The third answer parallels the response we would give in the case of bodies. But as an account of the subjective situation, it is arguable that this makes no sense. Call the creature that would have emerged from the slightly modified sperm, ‘Jones2’. Is the overlap suggestion that, just as, say 85% of Jones2's original body would have been identical with Jones', about 85% of his psychic life would have been Jones'? That it would have been like Jones'—indeed that Jones2 might have had a psychic life 100% like Jones'—makes perfect sense, but that he might have been to that degree, the same psyche—that Jones ‘85% existed’ —arguably makes no sense. Take the case in which Jones and Jones2 have exactly similar lives throughout: which 85% of the 100% similar mental events do they share? Nor does it make sense to suggest that Jones might have participated in the whole of Jones2's psychic life, but in a rather ghostly only 85% there manner. Clearly, the notion of overlap of numerically identical psychic parts cannot be applied in the way that overlap of actual bodily part constitution quite unproblematically can.
This might make one try the second answer. We can apply the ‘overlap’ answer to the Jones body, but the question of whether the minds or subjects would have been the same, has no clear sense. It is difficult to see why it does not. Suppose Jones found out that he had originally been one of twins, in the sense that the zygote from which he developed had divided, but that the other half had died soon afterwards. He can entertain the thought that if it had been his half that had died, he would never have existed as a conscious being, though someone would whose life, both inner and outer, might have been very similar to his. He might feel rather guiltily grateful that it was the other half that died. It would be strange to think that Jones is wrong to think that there is a matter of fact about this. And how is one to ‘manage’ the transition from the case where there is a matter of fact to the case where there is not?

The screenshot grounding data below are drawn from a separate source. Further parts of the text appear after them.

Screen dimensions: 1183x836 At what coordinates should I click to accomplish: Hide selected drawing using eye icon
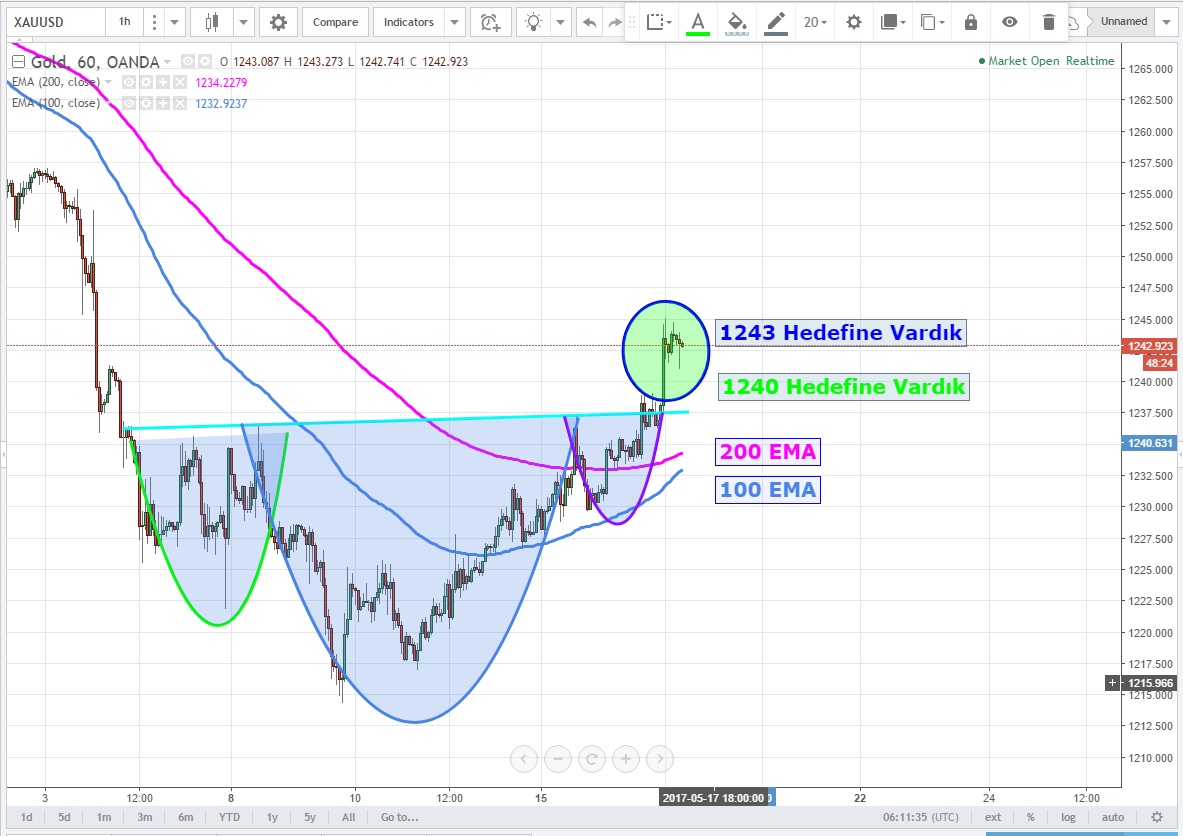click(1010, 22)
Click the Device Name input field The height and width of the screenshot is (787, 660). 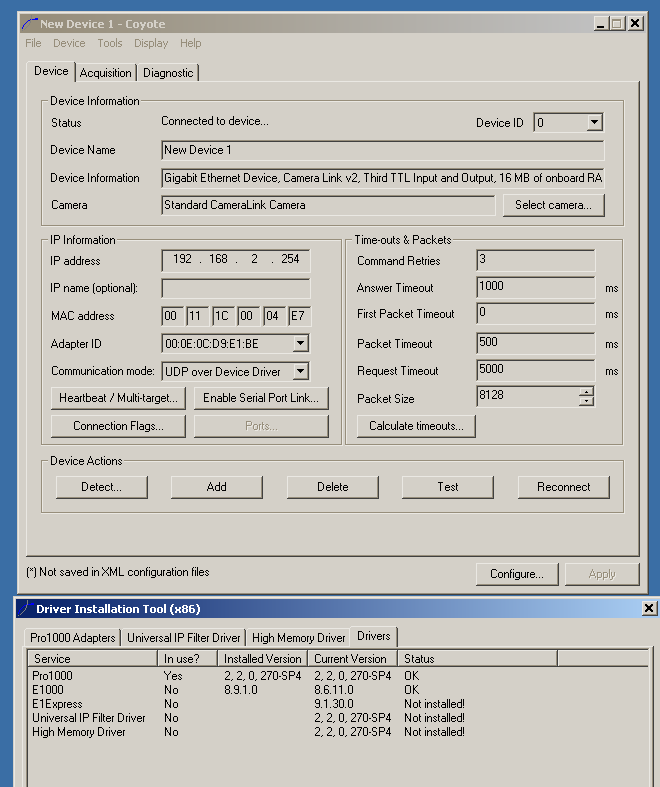382,150

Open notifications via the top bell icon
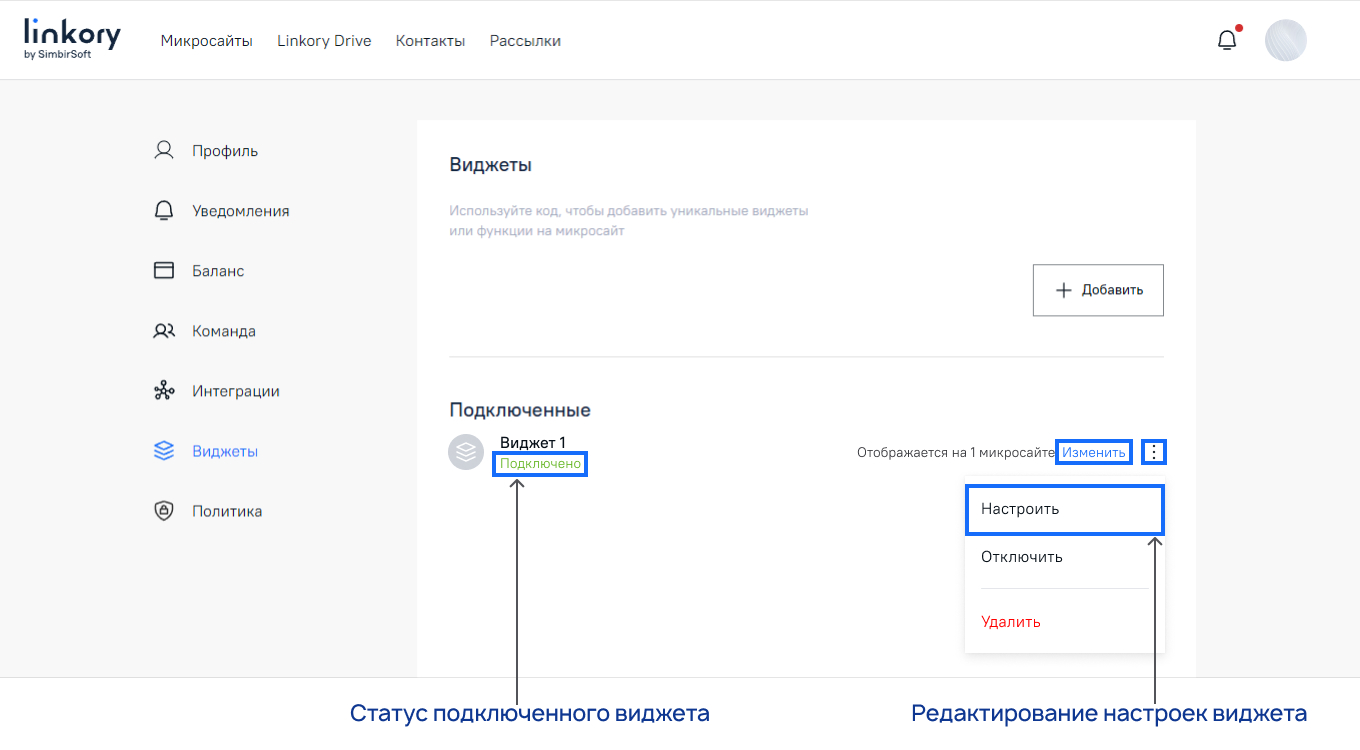point(1227,38)
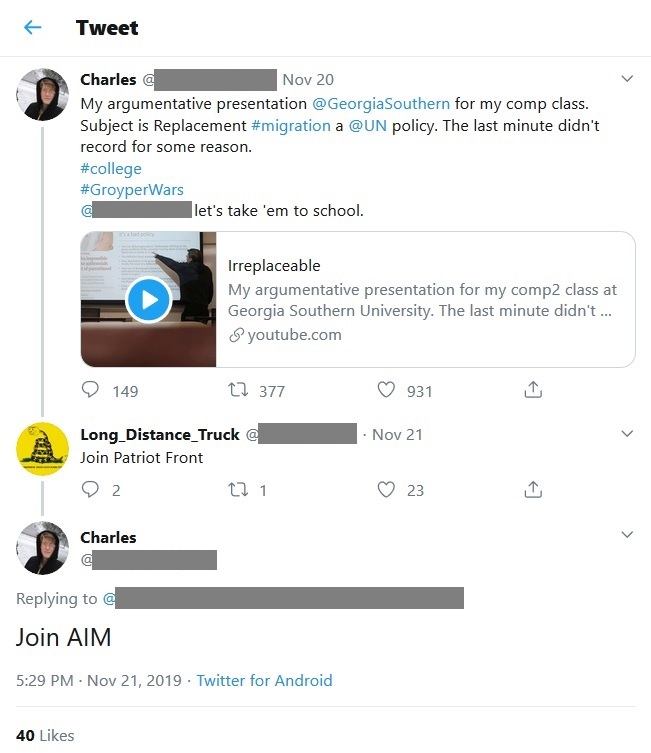Open the youtube.com link card

(x=358, y=299)
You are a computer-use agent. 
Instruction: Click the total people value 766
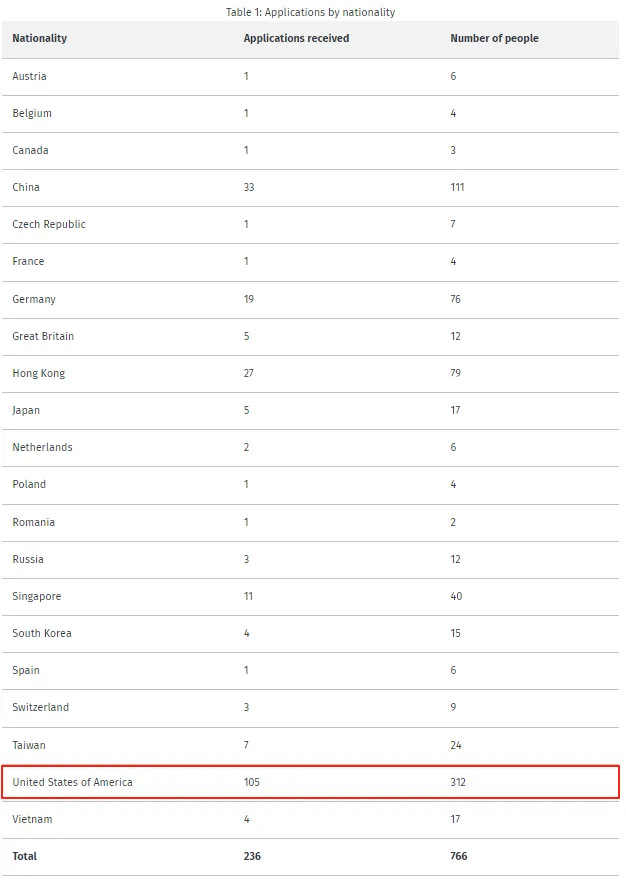(459, 857)
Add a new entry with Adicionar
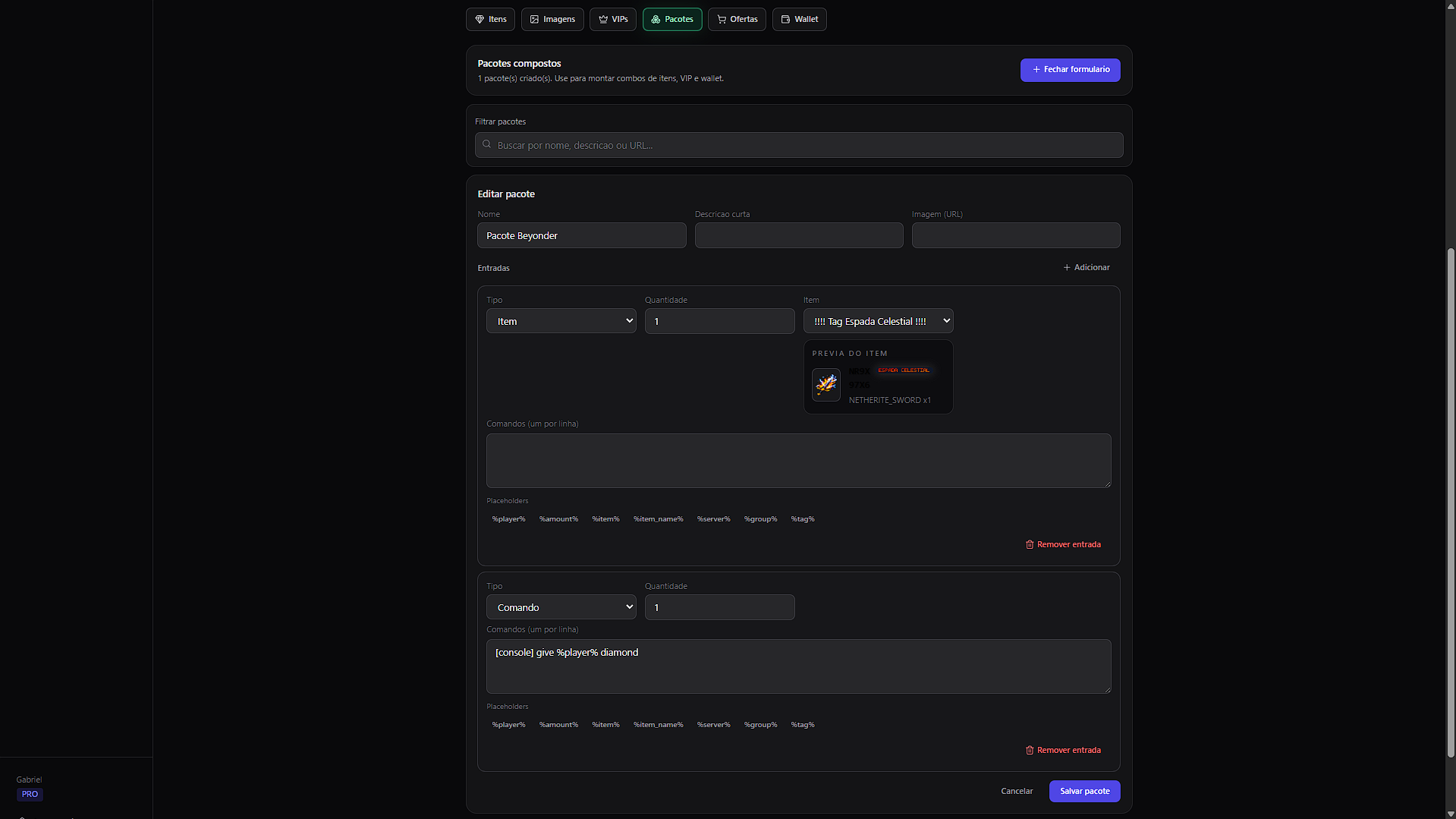1456x819 pixels. pyautogui.click(x=1086, y=268)
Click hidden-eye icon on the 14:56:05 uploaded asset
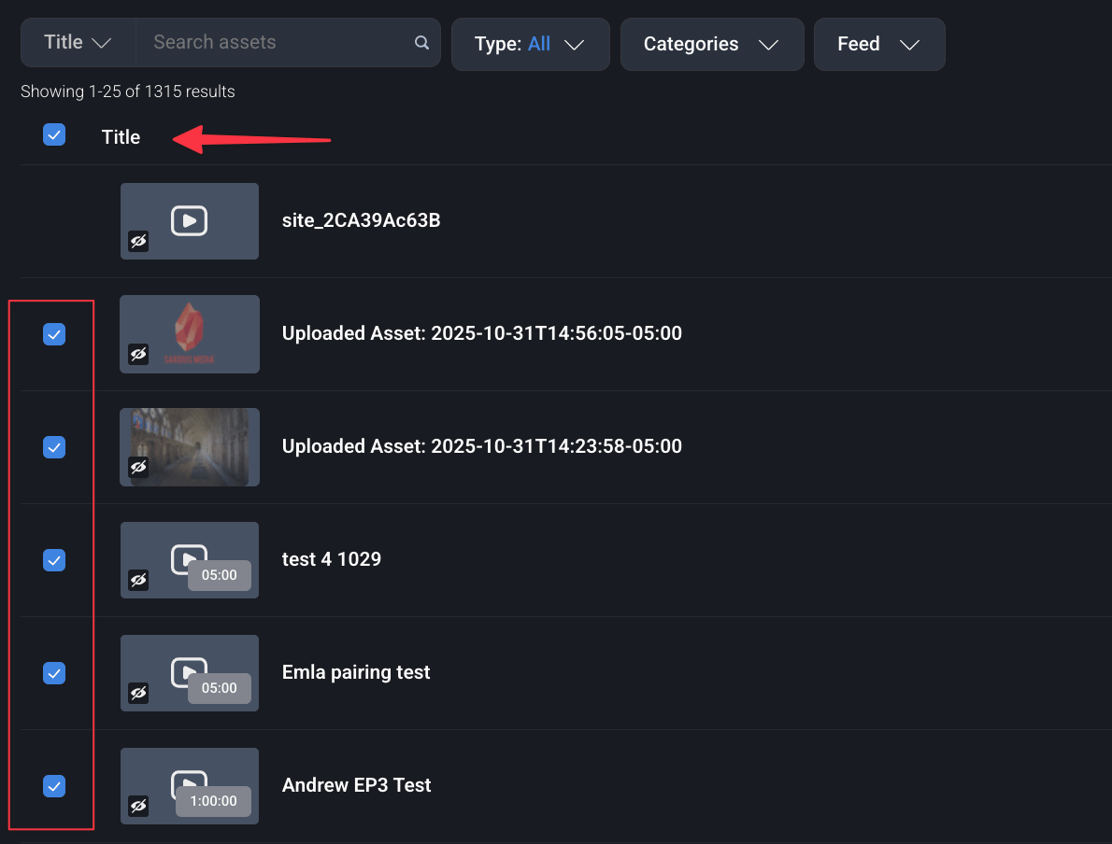The image size is (1112, 844). click(x=138, y=355)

If the reasoning above is correct, one is left with only the first option. If so, there has to be an absolute matter of fact from the subjective point of view. But the physical examples we have considered show that when something is essentially complex, this cannot be the case. When there is constitution, degree and overlap of constitution are inevitably possible. So the mind must be simple, and this is possible only if it is something like a Cartesian substance.